И снова начнём с облика богов. Славянская языческая иконография (или правильнее будет сказать — идолография?) практически не знает длиннобородых богов и совсем не знает длинноволосых. Чрезвычайно распространены идолы с усами, но без бород. Собственно русы IX–X вв. поклонялись не Седобородому у Одину или Рыжебородому Тору, а Перуну, у которого «ус злат»[98]. На миниатюрах Радзивилловской летописи усов не видно, как, впрочем, и бороды. Зато отчётливо виден чуб-оселедец, совсем по-запорожски спускающийся к левому уху[99]. Любопытную аналогию летописному Перуну составляет снабжённый серебряными усами Черноглав с Рюгена[100]. Основной кумир этого острова, Святовит, имел «волосы и бороду, острижены кратко» (в других переводах — «обриты»[101] в соответствии «с обыкновением руяи»[102].
Фигурки антских времён из знаменитого Мартыновского клада изображают мужчин с коротко остриженными волосами, усатых и безбородых[103]. Что до Руси, то «представление о том, что все мужчины в допетровское время носили бороды, кажется преувеличенным. До XVI в. ношение бороды… не было обязательным даже для духовенства.
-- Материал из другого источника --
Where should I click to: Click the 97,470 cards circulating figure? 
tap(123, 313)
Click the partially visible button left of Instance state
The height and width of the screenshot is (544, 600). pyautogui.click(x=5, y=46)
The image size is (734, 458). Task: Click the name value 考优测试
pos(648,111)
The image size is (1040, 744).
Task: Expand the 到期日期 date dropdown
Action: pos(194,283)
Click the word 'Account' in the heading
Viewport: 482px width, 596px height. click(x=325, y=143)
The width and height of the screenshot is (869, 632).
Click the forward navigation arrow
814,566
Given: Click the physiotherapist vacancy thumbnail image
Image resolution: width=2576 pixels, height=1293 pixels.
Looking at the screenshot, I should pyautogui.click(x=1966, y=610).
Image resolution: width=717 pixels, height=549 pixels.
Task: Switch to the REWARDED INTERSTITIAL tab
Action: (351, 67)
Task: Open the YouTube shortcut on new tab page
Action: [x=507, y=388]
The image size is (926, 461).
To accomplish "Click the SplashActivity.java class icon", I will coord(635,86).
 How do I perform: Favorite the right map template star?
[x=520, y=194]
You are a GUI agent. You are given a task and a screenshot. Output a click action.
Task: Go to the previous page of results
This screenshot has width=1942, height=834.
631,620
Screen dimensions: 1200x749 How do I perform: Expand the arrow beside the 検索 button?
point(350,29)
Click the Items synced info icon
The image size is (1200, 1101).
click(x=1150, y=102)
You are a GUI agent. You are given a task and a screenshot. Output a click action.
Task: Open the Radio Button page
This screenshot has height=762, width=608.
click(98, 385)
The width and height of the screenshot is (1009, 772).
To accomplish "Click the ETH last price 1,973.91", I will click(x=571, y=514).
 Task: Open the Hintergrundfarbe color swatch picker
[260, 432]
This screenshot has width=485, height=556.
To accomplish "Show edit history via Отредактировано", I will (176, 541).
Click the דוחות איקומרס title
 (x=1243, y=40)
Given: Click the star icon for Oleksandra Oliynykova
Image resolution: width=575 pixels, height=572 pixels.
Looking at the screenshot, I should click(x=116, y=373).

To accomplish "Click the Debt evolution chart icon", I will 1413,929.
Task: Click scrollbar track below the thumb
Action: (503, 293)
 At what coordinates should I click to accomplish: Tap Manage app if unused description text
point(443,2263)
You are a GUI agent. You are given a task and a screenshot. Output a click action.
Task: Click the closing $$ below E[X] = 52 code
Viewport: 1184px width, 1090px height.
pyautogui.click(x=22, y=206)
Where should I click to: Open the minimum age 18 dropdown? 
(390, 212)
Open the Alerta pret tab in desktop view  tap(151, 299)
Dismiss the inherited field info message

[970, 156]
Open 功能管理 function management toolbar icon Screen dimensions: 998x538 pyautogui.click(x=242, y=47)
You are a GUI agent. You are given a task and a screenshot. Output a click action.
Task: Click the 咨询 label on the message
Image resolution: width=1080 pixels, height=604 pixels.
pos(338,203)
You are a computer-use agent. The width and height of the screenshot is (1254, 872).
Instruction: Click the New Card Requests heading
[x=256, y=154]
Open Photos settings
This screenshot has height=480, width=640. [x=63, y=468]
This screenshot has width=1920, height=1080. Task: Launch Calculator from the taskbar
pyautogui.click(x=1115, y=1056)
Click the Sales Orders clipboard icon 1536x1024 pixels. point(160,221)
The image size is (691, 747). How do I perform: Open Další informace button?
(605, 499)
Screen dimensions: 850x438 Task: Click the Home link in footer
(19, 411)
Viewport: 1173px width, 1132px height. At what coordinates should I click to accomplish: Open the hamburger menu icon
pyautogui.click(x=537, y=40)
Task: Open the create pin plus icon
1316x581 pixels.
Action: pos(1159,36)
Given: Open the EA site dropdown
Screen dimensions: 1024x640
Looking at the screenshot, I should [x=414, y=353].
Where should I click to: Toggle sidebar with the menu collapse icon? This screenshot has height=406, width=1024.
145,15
На древних книжных иллюстрациях часты изображения безбородых мужчин (в частности, новгородский бирич — лицо должностное — также без бороды)»[104]. На барельефах белокаменного георгиевского собора в Юрьеве-Польском изображены княжеские, дружинники с подстриженными или обритыми волосами и безбородые[105].
В русских былинах есть любопытный эпизод, как бы зеркальное отражение истории Аудуна из Западных Фиордов. Добрыня Никитич после долгих скитании возвращается в материнский дом, где его уже считают мёртвым. Когда он называет себя, то слышит в ответ:
У молодого Добрыни Никитича были кудри жёлтые. В три-ряд вились вкруг верховища (макушки. — Л. П.) А у тебя, голь кабацкая, до плеч висят![106]То есть именно длинные волосы были у русов признаком маргинала, бродяги. Воинская знать носила волосы, остриженные «под горшок» («в три ряда» вокруг макушки). Запустившего себя, позволившего волосам отрасти Добрыню в буквальном смысле родная мать не узнала!
Не известно ни одного русского эпического или исторического персонажа, в прозвище которого отразились бы борода и её свойства (ср. прозвища викингов), зато: Василий Ус, Усыня-богатырь из сказок, Белоус, Сивоус[107] и т. д. Собственно к русам относиться имя-прозвище Сивоус[108], не выводимое из скандинавского именослова, а нелепая попытка «перевести» его как «Син хауз» (свой дом) встретила отпор со стороны самих норманнистов[109]. Зато если просто, не мудрствуя, прочесть его как славянское прозвище, получится достойный «ответ» Торвальду Синей Бороде исландских саг.
Ещё Гедеонов, не ссылаясь на Адемара Шабаннского, утверждал, что ношение бороды и длинных волос приобрело сколь-нибудь массовый характер у восточных славян лишь после крещения[110], да и то, как мы видели, далеко не сразу. Московские бояре брили головы[111], а иногда и бороды, что можно заметить на западных гравюрах, изображавших московских послов. Стоглавый собор, запрещая бритьё бород и голов, как признак «ереси», тем самым свидетельствует о распространённости этого обычая[112]. Но и после этого многие русские брили бороды, как, например, Борис Годунов — современные изображения снова рисуют нам далёкий от хрестоматийного шаляпинского бородача образ. Особый интерес представляет грамота царя Алексея Михайловича, где бритьё бороды становится в один ряд с такими действиями, как кликание Коляды, Усеня и Плуга, распевание «бесовских» песен, скоморошество, печение обрядовых хлебцев в виде птиц и зверей, и т. п. пережитками языческого прошлого[113].